O patriotismo em questão no Brasil

Enviada em 05/01/2021

O movimento modernista no Brasil, iniciado em 1922 com a Semana de Arte Moderna, preconizou, em outros aspectos, a criação e valorização, por meio de obras artísticas, da identidade brasileira. No entanto, quase um século mais tarde, o sentimento dos artista modernos não se reflete no panorama atual, haja vista a diminuição do patriotismo no país. Diante disso, observa-se a necessidade de debate acerca do tema, haja vista que sua manuntenção está atrelada à perda de confiança no governo somada à ausência de representatividade de alguns grupos.

Nesse contexto, é importante ressaltar, em primeiro lugar, que o histórico de corrupção no país é um empecilho à melhoria do quadro. Sob essa perspectiva, o historiador José Murilo de Carvalho, em seu livro “Cidadania no Brasil”, disserta que a falta de confiabilidade dos brasileiros nas instituições públicas no país cresceu após o processo de democratização, sobretudo devido aos escândalos de roubo de verba pública desde o governo Collor até, mais recentemente, com a gestão lulista. Em decorrência desse processo, o jornal “O Globo”, em matéria sobre o absenteísmo nas eleições, demonstrou que a falta de desvelo patriótico é evidenciado pelo número crescente de eleitores que não compareceram às eleições de 2018 e 2020.

Ademais, outro fator que corrobora o panorama atual é a falta de representatividade das minorias políticas nas esferas legislativa, judiciária e executiva. Sob esse viés, o sociólogo Georg Simmel relata, em seus estudos, que o sentimento de pertencimento à nação está intrinsicamente ligado à participação política, direta ou indireta, dos indivíduos. Entretanto, o programa televisivo “Profissão Repórter”, em episódio sobre a representatividade política, demonstrou que os homens brancos e heterossexuais são a maioria em todos os poderes no país. Como consequência disso, o preceito do pensador alemão é contrariado na prática, visto que as mulheres, negros e gays, por exemplo, não se sentem representados e pertencentes à sociedade, o que mantém o sentimento antipatriótico.

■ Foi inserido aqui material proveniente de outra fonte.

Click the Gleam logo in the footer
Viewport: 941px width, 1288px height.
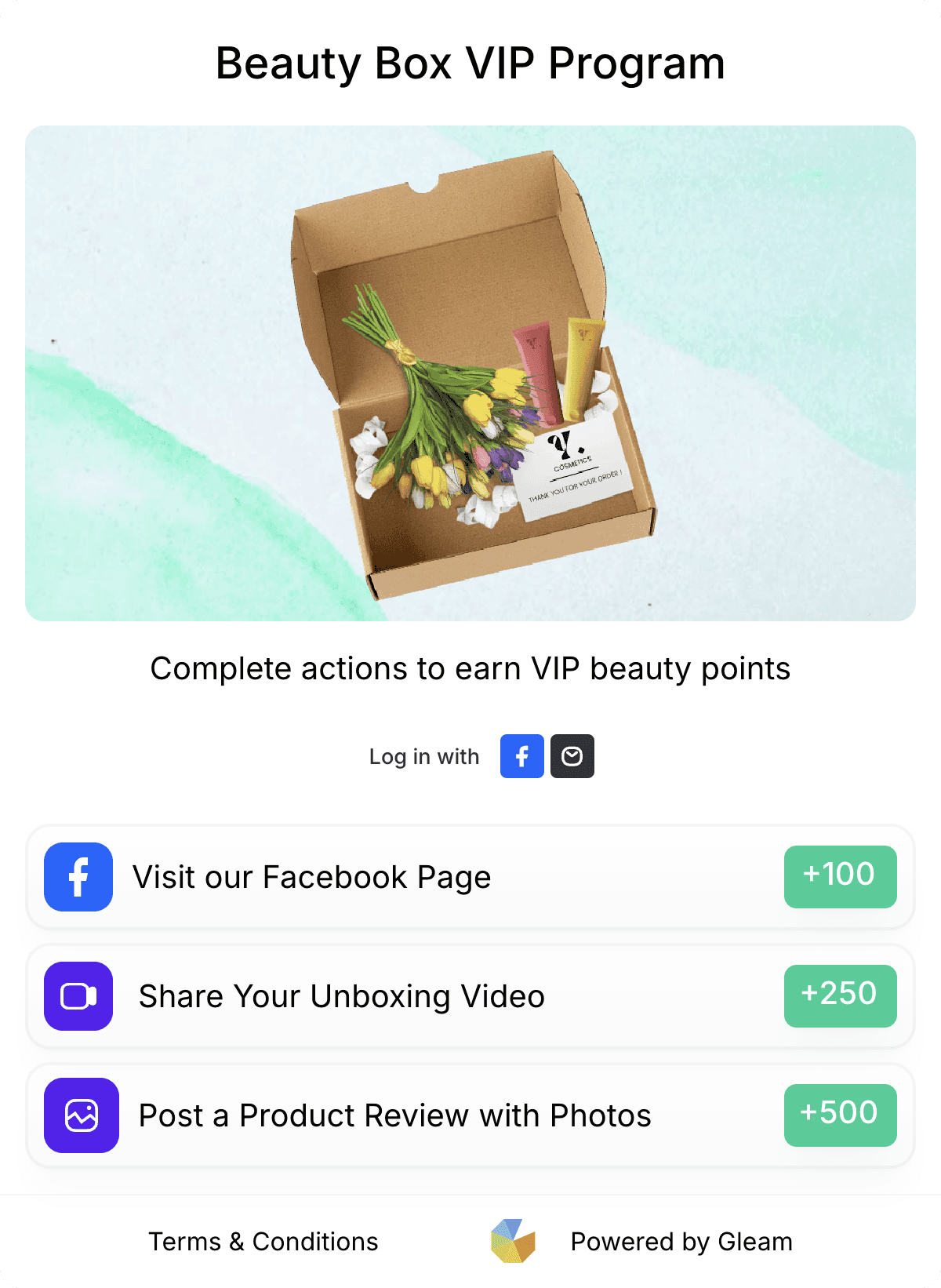point(513,1241)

Fica claro, portanto, que a promoção do patriotismo encontra desafios na baixa representatividade política associada à descrença no Estado. Urge, dessa forma, que o Congresso Nacional, crie e aprove uma lei de cotas para que os grupos minoritários sejam representados em todos os três poderes. Tal lei deve contar com a análise demográfica do país para a definição das quantidades de vagas destinados a cada um dos públicos, assim como acontece com as cotas para as univeridades públicas. Além disso, o Governo Federal deve, em parceria com a mídia, por meio de uma propaganda, incentivar a participação dos diversos públicos nas eleições e concursos para os cargos públicos. Feito isso, o ufanismo presente nas obras modernas poderá, enfim, ser visto, também, no cotidiano brasileiro.